Dalam kuliah umum yang digelar di Auditorium Graha Widyatama UNSOED ini, Sekjen Kemristekdikti ini juga menjelaskan bahwa sebagai calon pemimpin masa depan, maka mahasiswa sejak awal perlu memiliki jiwa wawasan kebangsaan, “cinta tanah air, semangat untuk bersatu dan rela berkorban demi bangsa dan terwujudnya perdamaian, “ tutur Prof. Ainun.
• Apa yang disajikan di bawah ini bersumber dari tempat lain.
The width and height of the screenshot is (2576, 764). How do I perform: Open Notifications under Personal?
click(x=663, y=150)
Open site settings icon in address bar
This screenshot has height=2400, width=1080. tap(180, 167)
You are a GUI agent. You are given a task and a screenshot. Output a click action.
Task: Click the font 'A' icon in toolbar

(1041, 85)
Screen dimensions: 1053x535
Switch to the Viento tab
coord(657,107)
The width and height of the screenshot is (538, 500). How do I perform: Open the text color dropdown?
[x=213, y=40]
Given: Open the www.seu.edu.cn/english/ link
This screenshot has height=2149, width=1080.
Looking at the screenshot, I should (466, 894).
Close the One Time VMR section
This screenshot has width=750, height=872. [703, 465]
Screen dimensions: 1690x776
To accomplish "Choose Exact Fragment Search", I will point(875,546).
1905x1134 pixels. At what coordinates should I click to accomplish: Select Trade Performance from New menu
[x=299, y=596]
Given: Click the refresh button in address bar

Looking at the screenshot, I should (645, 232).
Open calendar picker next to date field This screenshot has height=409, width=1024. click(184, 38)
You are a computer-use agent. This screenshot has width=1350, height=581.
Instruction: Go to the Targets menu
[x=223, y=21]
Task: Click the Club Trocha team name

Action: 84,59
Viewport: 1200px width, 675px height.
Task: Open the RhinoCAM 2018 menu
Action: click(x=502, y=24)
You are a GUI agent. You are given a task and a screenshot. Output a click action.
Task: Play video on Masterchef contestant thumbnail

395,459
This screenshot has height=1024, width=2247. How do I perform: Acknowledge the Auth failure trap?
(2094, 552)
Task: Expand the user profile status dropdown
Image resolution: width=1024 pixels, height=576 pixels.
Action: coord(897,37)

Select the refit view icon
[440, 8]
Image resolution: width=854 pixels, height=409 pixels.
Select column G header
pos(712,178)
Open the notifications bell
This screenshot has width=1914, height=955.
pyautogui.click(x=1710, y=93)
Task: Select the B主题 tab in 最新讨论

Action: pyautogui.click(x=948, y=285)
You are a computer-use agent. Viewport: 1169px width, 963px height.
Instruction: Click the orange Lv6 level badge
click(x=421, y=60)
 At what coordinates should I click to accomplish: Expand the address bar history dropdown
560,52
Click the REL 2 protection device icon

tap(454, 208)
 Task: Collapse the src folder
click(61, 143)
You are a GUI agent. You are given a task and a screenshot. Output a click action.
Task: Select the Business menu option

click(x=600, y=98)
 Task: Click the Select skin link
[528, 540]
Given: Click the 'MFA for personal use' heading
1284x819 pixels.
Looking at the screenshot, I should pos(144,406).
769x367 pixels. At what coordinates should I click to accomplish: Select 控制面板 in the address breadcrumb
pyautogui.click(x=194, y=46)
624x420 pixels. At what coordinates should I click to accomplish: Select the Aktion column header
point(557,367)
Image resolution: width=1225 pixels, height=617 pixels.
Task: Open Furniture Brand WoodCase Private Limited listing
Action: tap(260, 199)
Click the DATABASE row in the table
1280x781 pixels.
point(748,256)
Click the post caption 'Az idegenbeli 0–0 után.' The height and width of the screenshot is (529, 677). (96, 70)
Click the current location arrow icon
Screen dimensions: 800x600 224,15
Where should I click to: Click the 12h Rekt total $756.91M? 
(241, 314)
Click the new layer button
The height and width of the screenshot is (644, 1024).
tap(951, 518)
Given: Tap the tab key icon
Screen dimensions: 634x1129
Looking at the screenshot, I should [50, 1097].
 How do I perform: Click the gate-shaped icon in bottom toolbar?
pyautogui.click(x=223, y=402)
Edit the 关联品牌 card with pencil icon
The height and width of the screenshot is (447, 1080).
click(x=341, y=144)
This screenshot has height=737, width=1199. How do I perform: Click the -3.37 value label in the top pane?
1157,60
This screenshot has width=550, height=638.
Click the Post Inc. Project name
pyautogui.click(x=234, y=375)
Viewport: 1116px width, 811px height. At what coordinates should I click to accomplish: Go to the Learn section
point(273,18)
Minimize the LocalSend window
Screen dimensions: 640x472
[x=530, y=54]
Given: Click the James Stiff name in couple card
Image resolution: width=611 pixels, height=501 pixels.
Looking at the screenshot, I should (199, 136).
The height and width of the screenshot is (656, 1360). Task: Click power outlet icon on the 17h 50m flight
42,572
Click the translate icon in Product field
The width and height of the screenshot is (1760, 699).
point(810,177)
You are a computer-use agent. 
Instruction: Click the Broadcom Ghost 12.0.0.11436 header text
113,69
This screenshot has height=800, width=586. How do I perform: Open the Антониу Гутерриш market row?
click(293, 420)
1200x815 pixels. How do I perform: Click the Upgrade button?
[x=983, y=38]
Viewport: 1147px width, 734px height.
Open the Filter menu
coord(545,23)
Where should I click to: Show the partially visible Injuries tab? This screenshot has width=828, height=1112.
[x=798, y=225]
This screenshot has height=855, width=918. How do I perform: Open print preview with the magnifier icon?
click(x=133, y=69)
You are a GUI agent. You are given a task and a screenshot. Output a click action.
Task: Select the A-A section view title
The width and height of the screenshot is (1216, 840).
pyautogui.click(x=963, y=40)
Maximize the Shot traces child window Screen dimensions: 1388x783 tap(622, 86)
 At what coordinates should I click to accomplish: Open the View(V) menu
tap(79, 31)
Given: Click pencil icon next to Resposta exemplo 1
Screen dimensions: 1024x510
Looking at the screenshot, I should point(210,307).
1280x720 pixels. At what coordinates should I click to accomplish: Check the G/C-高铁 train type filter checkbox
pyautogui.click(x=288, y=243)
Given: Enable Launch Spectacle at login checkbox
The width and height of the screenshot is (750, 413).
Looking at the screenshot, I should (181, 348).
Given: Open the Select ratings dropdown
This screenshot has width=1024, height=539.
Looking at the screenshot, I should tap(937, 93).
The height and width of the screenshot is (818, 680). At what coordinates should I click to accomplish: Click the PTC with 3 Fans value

Tidak hanya itu, Prof Ainun juga menuturkan, bahwa pemimpin juga harus mampu bersikap dalam berbagai situasi.  “Sebab Indonesia memiliki potensi yang sangat besar dan saudara-saudara tidak lama lagi akan menjadi pemimpin Indonesia,” jelasnya.  Potensi Indonesia diantaranya dijelaskan oleh Guru Besar UGM ini bahwa Indonesia masuk menjadi anggota G-20.  “Bahkan beberapa memprediksi bahwa di tahun 2030 nanti Indonesia akan menjadi kekuatan ekonomi terbesar ke-7 di dunia,” ungkapnya.  Belum lagi bonus demografi Indonesia yang juga merupakan potensi luar biasa.  “Bonus demografi ini akan benar-benar mnejadi bonus demografi jika dikelola dengan benar, salah satunya dengan pendidikan di Perguruan tingg,” ungkapnya.  Lebih lanjut Prof. Ainun berpesan kepada para mahasiswa baru Unsoed mulai untuk menumbuhkan sikap ilmiah dibingkai dalam nilai-nilai kejuangan Panglima Besar Jenderal Soedirman.  “Saya yakin saudara-saudara bisa,” ungkapnya.